The agent never needs to scan 50 turns of history to find a filename. It looks at the scratchpad, sees the fact, and acts on it.

Prevention Tips

A few things I wish I'd done from the start:

Design state-aware tools first. Every tool should either read from or write to the scratchpad, not just return data into the void.
Test long chains. Most agent bugs only show up after 5+ tool calls. Write integration tests that force the agent through a long workflow and assert on final state.
Log token counts per turn. When you see context creeping past 60-70% of the window, that's where attention starts to degrade. Compress earlier than you think you need to.
Don't trust the model to remember. If a fact matters in step 5, write it to the scratchpad in step 1. Treat the model like a brilliant intern with severe short-term memory loss.

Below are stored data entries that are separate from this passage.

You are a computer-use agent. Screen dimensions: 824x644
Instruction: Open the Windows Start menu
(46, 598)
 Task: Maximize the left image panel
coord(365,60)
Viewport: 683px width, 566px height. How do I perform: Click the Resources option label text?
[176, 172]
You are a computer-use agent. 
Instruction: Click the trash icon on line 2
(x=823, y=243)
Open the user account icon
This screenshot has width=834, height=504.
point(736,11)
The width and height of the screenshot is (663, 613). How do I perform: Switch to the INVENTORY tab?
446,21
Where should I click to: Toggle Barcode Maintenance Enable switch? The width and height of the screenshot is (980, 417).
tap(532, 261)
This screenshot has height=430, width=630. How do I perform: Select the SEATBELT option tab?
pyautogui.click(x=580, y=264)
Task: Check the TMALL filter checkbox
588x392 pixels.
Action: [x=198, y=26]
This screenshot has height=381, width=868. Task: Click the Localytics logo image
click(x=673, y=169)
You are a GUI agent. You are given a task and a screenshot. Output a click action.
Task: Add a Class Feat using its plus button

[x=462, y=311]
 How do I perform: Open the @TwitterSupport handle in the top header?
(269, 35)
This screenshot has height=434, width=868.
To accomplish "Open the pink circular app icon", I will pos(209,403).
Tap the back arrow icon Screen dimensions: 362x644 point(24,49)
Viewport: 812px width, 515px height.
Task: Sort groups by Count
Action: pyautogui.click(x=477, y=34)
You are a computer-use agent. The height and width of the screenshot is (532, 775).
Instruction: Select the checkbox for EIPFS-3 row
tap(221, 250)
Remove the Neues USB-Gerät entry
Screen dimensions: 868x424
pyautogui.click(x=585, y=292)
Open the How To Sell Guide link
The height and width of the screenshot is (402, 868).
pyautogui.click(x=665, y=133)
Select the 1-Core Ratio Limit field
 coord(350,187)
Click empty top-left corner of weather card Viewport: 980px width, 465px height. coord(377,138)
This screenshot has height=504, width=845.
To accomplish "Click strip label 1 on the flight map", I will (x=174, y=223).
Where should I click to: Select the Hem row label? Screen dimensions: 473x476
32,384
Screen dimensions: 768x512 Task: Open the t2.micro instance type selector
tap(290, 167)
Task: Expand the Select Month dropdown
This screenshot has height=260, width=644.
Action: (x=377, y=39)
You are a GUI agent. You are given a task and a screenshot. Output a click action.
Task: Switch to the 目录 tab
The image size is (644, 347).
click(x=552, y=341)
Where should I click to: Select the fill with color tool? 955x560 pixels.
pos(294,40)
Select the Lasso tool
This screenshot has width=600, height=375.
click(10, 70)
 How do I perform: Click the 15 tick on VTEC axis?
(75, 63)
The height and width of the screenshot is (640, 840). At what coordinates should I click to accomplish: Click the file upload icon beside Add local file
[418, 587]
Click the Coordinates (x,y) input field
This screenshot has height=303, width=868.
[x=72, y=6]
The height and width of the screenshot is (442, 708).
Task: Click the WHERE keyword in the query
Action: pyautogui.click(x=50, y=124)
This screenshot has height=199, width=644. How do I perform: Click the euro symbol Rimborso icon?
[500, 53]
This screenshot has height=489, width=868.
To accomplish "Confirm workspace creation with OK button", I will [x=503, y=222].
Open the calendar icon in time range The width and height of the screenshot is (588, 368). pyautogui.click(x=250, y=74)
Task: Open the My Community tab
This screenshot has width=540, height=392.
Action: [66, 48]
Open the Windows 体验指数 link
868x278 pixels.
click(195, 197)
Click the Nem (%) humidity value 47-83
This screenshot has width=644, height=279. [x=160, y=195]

The broader lesson here: agent reliability isn't really about prompt engineering. It's about state management. The model is doing inference; you're doing the bookkeeping. Get the bookkeeping right and the agent stops forgetting things.

I haven't tested the scratchpad pattern on workflows longer than about 20 tool calls, so your mileage may vary at extreme scale. But for the typical 3-10 step agent workflow, this fixed every context-loss bug I had.